Le concept de gestion locale des ressources marines est né dans la région Indo-Pacifique et a trouvé écho auprès de nombreuses communautés, bordant presque tous les océans. Le réseau s’est étendu très rapidement au cours des dix dernières années. Cette émergence de nouveaux sites LMMA a été facilitée par les échanges entre pratiquants. En immersion, les leaders de communautés sont venus découvrir auprès de groupes pionniers leurs solutions et leur expérience pour la mise en place d’une LMMA. La première LMMA à Madagascar avait pu découvrir cet outil lors d’un échange avec les îles Fidji en 2006. Le réseau des LMMA est composé de sept réseaux nationaux membres (Salomon, Fidji, Philippines, Indonésie, Papouasie- Nouvelle-Guinée, Palau, Micronésie) et de plus d’une quarantaine de pays utilisant cette approche (Kenya, Madagascar, Comores, Myanmar, Samoa, Tuvalu, Chili, etc.).

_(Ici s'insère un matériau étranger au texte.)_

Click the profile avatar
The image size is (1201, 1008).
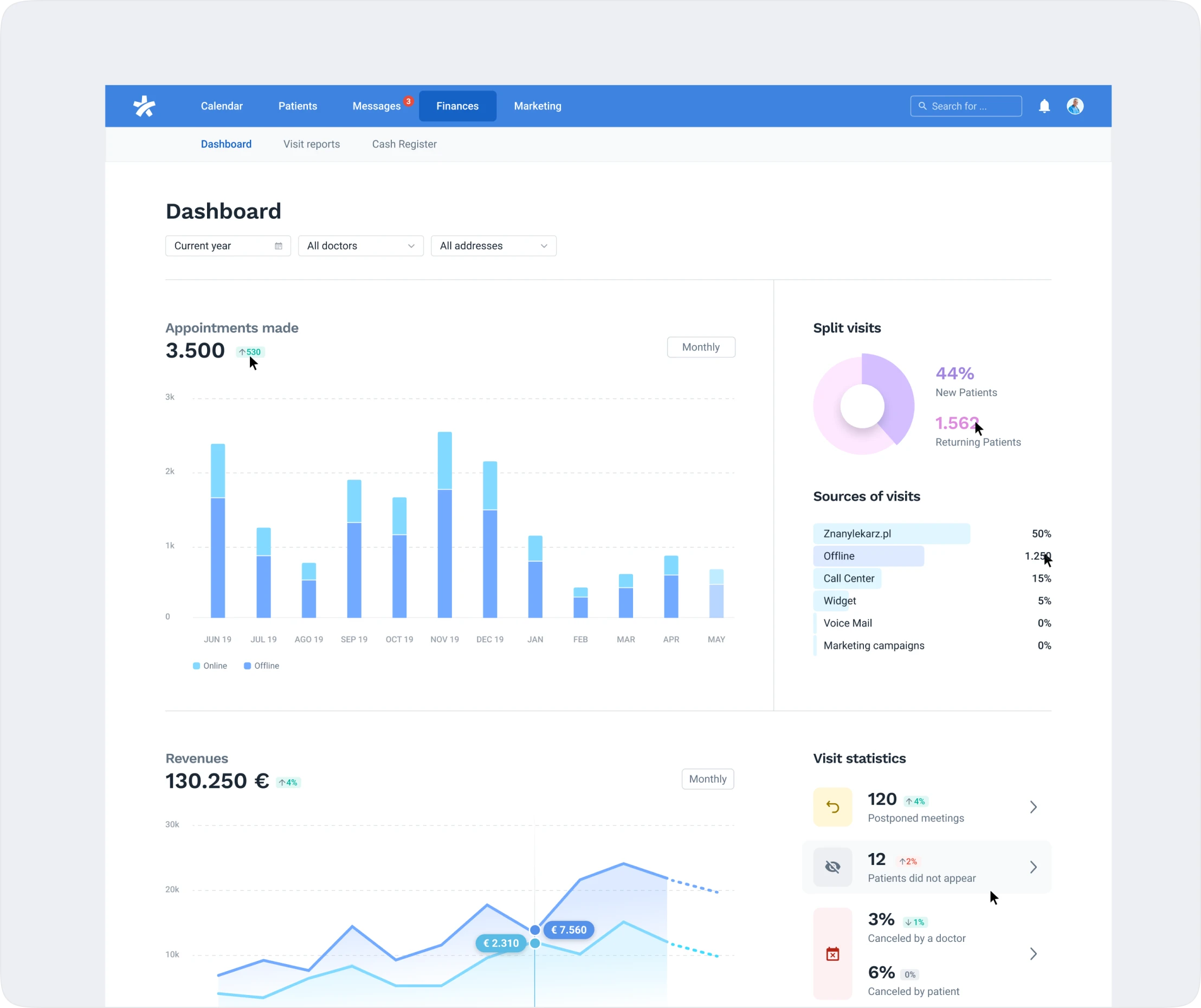click(1076, 106)
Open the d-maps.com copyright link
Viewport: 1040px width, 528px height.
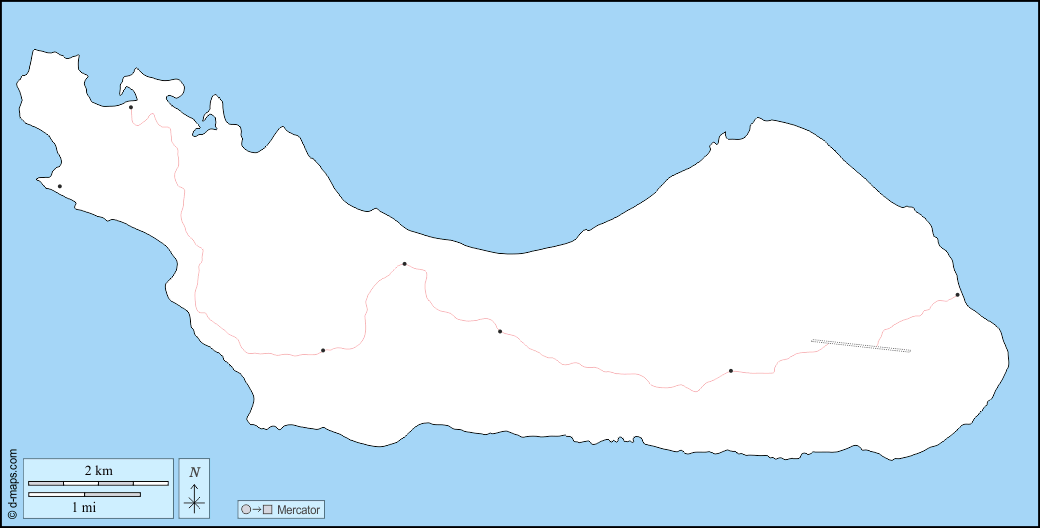(x=13, y=484)
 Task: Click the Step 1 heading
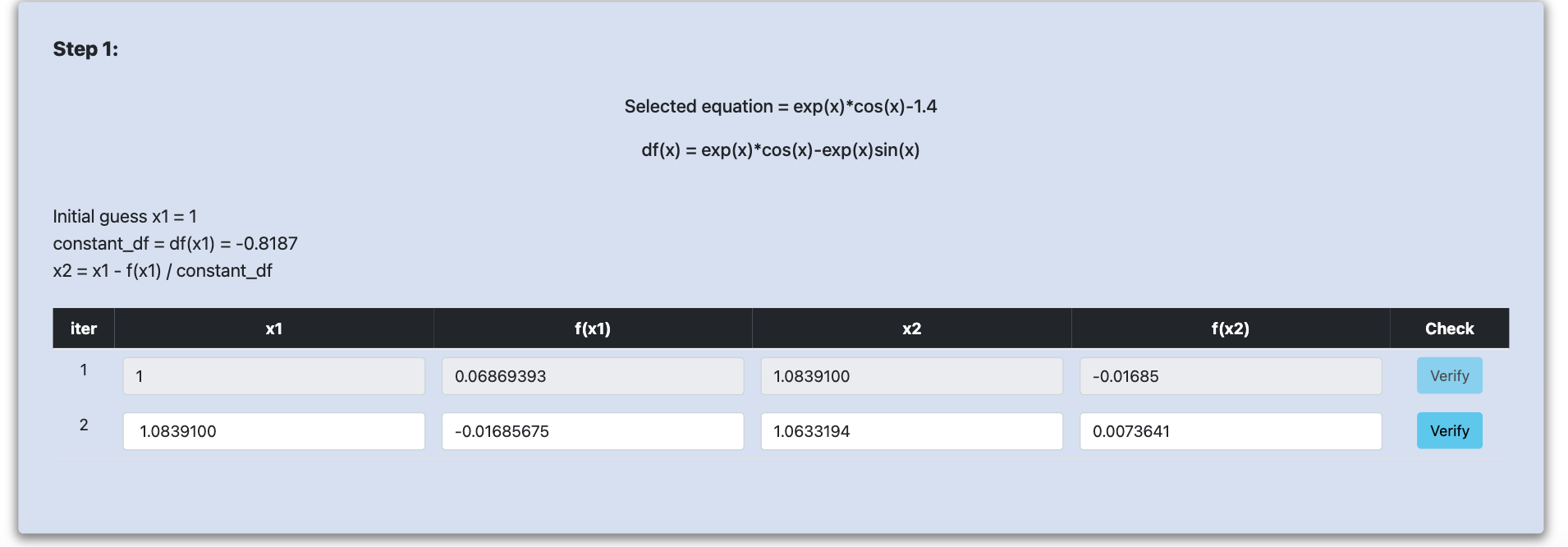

Il aide les gestionnaires de LMMA dans le monde en organisant le partage des bonnes pratiques, en renforçant les capacités et le leadership local, en assurant une pérennité financière et structurelle et en renforçant la voix des communautés de pêcheurs. La fermeture saisonnière de la pêche aux poulpes est une succes story d’une LMMA malgache (Andavoaka) qui a été diffusée dans la région de l’océan indien occidental et est pratiquée aujourd’hui dans de nombreux pays.

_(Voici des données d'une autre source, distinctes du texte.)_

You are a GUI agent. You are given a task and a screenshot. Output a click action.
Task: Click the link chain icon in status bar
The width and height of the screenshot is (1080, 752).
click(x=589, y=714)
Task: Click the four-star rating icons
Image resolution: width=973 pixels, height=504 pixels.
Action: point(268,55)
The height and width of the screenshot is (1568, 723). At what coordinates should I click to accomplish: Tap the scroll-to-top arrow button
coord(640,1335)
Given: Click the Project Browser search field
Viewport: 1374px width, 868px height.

LA DIFFICULTÉ DE CONCILIER DROITS COUTUMIERS ET CADRES LÉGAUX

La structure juridique sur laquelle repose les LMMA est complexe et propre à chaque site. Les règles coutumières sont souvent spécifiques à un pays voire à une région ou communauté. Chaque État possède en outre un cadre légal propre, assurant une certaine reconnaissance de ces lois informelles. Des pays et régions du monde ont tenté déjà depuis les années 1990 de formaliser la gestion décentralisée en intégrant les règles informelles des communautés aux cadres juridiques existants. Les LGU (Local Government Units) aux Philippines ou les BMU (Beach Management Units) au Kenya ont par exemple facilité une certaine reconnaissance légale de l’outil LMMA à l’échelle nationale, tandis qu’elles reposent essentiellement sur les règles coutumières autour du tabou et de la no-take zone associée dans le Pacifique. En se fondant sur les traditions coutumières, les LMMA assurent une mobilisation forte des communautés soucieuses de leurs ressources. Aux Fidji cependant, la reconnaissance du plan de gestion décidé par les comités ne relevant pas d’arrêtés ou de lois pose problème, car ils ne disposent pas des outils légaux de répression pour assurer le respect des règles de la LMMA, notamment par les personnes extérieures.

UN PLAIDOYER VERS UN NOUVEAU PARADIGME

Le rôle des LMMA dans l’amélioration des habitats et dans l’émancipation des communautés locales a été démontré. Les différents réseaux, nationaux et internationaux, sont régulièrement sollicités pour proposer des solutions globales. En 2015, LMMA-Network International a ainsi contribué à la rédaction de la Regional Roadmap for Sustainable Pacific Fisheries. Le réseau est aujourd’hui confronté à la difficulté de « faire tâche d’huile » afin d’offrir des solutions locales réplicables à plus grande échelle, tout en s’affranchissant des cadres légaux restreints. Cependant certains détracteurs peuvent limiter l’impact de ces initiatives très locales à de petites échelles et remettre en cause leur efficacité face aux défis majeurs comme le changement climatique. Face aux enjeux mondiaux, la tendance est de se diriger vers une gestion plus étendue des espaces marins, à l’image des récentes large-scale marine protected areas. Pourtant, l'expérience des LMMA met en perspective l’importance et l’efficacité de systèmes décentralisés, diffus, de petites unités de gestion, de petits groupes de personnes engagés, autonomes et responsables qui ont émergé grâce aux LMMA.